This is the last in my series on the Divorce Encouragist and what strikes me about her story, is that divorce for her really has been a new beginning. It’s changing the course of her life. Not only did she start relishing life after divorce , she saw the injustice of divorce and has started on the path to become a divorce coach. In fact, DE was headed off to a training course the weekend after our interview. Since this is, I believe a relatively new profession, I asked DE to explain what a divorce coach does. Here’s how she described it.
Divorce coach is about helping people through the process, helping people to set goals and adhere to them. It’s much more motivational and directional than therapy. It’s about moving forward.
I found a site, Emerge Victorious that offers divorce coach training and I contacted the founder, Sandra Dopf and I explained that I don’t have any previous coaching experience – my day job is in marketing. She explained there’s two main tracks people take. One is to help people through the actual process, through the lawyers, the litigation, the therapy, the mediation, all the guts of it. The other part is on the other end, helping people rebuild their lives.
I’m very interested in the guts part of it. I want to help people focus on their goals and not get tied up in their emotions. I’ve blogged about how people get so angry and they go into their lawyers office and say, ‘I’m so angry because he did this‘ and the lawyer says,’That’s terrible. Let me write a letter to his lawyer and send you a bill for $1,000.‘ That doesn’t help anything. It doesn’t help people get through the process any better. It’s counter-productive.

--- What this task involves ---
Write the next part of the blog post about the Divorce Encouragist's move toward becoming a divorce coach, starting right after its last sentence.

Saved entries
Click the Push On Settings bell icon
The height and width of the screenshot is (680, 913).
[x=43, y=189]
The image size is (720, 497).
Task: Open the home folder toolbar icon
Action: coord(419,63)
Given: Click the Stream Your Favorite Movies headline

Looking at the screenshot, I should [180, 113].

--- Exercise response ---
What I’m about is helping people have better divorces. I don’t think divorce is a bad thing. I think it’s a valid option for people who are desperately unhappy. I don’t think it has to be this ugly, messy litigation nightmare.
The Divorce Coach Says
DE is hoping to become a full-time divorce coach and I wish her luck. She so passionate about this and being able to make a difference, I think she’ll be successful. I want to check back with her in a year to see what’s happened. I’m hoping she’ll keep visiting here to share some of her coaching insights 🙂
I do think there’s a role for a divorce coach – for example, I had never heard of a collaborative divorce before I interviewed Kathleen Christensen. I think a collaborative divorce would have worked for my ex and I. Maybe if I’d had a divorce coach, she would have been able to tell me that was an option. But that’s a benefit I can see in hindsight. I’m trying to think if I would have been interested in paying for a coach going naively into the process?